Autoencoder-based anomaly detection for surface defect inspection

Abstract

In this paper, the unsupervised autoencoder learning for automated defect detection in manufacturing is evaluated, where only the defect-free samples are required for the model training. The loss function of a Convolutional Autoencoder (CAE) model only aims at minimizing the reconstruction errors, and makes the representative features widely spread. The proposed CAE in this study incorporates a regularization that improves the feature distribution of defect-free samples within a tight range. It makes the representative feature vectors of all training samples as close as possible to the mean feature vector so that a defect sample in the evaluation stage can generate a distinct distance from the trained center of defect-free samples. The proposed CAE model with regularizations has been tested on a variety of material surfaces, including textural and patterned surfaces in images. The experimental results reveal that the proposed CAE with regularizations significantly outperforms the conventional CAE for defect detection applications in the industry.

Introduction

Machine vision is an effective non-contact technology for automated defect inspection in the manufacturing process. Most of the traditional machine vision techniques are based on texture analysis. A set of discriminative features are extracted from the spatial or the spectral domain of the test image. A high-level multiple dimensional classifier such as Support Vector Machine (SVM) or Random Forest is then applied to identify defect samples. The success of the classification highly relies on the human experts to extract and select representative features based on the local gray-level (or color) and structure variations of a defect in the test image.

In the manufacturing environment, it is quite easy to collect normal samples as many as required. However, it is difficult to collect a sufficient number of defective samples in a short period of time to train robust classification models for defect detection. The machine vision methods currently available need handcrafted features based on the characteristics of individual defect types of a specific product, where the defect samples may not be sufficient for the analysis.
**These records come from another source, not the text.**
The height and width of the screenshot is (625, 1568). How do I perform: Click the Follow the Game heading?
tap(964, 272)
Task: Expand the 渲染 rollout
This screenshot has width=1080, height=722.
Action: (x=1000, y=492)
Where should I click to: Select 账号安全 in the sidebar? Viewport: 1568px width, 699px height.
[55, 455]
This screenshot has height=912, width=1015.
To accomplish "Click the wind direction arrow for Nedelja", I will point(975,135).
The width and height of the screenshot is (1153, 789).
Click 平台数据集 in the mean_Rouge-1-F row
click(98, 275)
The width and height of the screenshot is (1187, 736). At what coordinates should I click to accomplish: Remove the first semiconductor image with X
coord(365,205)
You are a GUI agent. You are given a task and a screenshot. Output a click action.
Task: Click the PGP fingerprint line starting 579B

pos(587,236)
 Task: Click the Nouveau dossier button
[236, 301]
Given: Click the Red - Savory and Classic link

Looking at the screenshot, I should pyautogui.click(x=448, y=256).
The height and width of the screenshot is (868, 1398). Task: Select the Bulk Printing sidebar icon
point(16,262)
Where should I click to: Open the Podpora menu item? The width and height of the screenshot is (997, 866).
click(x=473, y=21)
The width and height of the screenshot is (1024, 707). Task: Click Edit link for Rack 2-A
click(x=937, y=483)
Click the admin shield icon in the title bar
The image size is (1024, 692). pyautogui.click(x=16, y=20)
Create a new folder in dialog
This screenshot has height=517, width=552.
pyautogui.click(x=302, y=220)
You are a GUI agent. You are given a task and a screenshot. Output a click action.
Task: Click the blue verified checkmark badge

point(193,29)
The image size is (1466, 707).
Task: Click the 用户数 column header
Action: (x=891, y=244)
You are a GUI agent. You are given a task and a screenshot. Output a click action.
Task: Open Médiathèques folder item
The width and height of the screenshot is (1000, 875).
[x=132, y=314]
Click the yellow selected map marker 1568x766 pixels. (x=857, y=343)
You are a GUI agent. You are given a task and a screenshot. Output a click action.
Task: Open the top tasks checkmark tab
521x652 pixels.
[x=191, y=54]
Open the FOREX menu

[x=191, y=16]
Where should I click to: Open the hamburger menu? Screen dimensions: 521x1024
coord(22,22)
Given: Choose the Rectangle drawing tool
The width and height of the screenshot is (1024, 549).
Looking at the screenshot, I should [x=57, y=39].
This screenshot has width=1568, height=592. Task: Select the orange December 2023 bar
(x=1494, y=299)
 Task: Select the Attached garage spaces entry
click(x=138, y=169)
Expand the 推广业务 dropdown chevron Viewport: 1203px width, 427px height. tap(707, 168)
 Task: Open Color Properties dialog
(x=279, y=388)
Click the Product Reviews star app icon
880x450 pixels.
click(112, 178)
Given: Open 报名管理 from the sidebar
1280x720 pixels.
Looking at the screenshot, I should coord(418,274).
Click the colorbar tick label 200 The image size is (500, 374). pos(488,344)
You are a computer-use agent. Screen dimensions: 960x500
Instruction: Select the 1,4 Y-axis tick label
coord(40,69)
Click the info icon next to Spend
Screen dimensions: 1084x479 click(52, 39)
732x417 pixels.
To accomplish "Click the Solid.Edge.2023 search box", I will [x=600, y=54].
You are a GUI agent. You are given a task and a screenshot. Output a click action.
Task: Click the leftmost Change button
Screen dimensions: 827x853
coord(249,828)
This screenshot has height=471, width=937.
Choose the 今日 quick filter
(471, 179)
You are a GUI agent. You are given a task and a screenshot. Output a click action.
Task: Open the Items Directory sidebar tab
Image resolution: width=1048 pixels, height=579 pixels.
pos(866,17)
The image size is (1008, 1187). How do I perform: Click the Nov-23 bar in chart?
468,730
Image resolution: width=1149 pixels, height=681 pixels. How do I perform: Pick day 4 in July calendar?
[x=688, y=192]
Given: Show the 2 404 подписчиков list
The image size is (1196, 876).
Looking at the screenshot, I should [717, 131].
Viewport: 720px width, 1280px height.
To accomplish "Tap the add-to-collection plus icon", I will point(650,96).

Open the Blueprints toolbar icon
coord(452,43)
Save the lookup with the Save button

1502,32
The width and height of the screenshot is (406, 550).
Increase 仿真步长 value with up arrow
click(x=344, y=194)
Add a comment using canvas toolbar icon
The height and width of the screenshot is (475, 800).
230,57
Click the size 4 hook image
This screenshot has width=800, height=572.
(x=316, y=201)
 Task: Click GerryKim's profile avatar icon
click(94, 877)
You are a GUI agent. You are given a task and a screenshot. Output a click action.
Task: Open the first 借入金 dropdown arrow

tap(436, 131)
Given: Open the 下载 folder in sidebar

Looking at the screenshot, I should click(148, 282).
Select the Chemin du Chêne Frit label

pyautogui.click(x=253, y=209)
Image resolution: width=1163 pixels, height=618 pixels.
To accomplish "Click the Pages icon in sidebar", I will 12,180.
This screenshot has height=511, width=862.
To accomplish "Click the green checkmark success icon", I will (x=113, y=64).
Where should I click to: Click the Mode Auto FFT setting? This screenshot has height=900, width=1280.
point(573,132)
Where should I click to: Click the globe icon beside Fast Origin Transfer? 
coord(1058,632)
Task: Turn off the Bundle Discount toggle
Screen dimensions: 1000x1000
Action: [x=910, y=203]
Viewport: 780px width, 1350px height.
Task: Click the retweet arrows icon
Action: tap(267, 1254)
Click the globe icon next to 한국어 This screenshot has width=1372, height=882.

In this paper, the deep learning technique is explored to tackle the defect detection task without defect samples for the training. The proposed method is image-wise defect detection, i.e. it classifies a test image as defective or defect-free. It is not used for pixel-wise defect segmentation. The unsupervised convolutional autoencoder (CAE) is applied to extract the representative features that can well describe the distribution from a set of normal samples. The loss function of the conventional CAE measures only the reconstruction errors. It could make the extracted feature values widely spread in the high-dimensional variable space. When the trained CAE is used for anomaly detection, the encoded features of a defect sample image may thus fall within the range of the normal samples’ variable space. It could make the extracted features indistinguishable between normality and abnormality. A regularization penalty is thus included in the original CAE loss function to limit the spread of the learned feature values for normal training samples. It is expected that the distances of feature vectors between the normal samples are close to each other and the unseen defect samples yield sufficiently large distances from the normal samples. The proposed CAE-based model, denoted by $\lambda$-CAE, is tested on various material surfaces for defect detection, including textural surfaces and patterned surfaces. The proposed method is also compared to autoencoder-variant models based on encoded features and image reconstruction error.

This paper is organized as follows. Section 2 reviews the related work on defect detection with traditional machine vision and deep learning techniques. Anomaly detection with autoencoders for various applications is also discussed. Section 3 presents the original CAE and the regularized $\lambda$-CAE models for defect detection. Section 4 discusses the experimental results on various material surfaces. The paper is concluded in Section 5.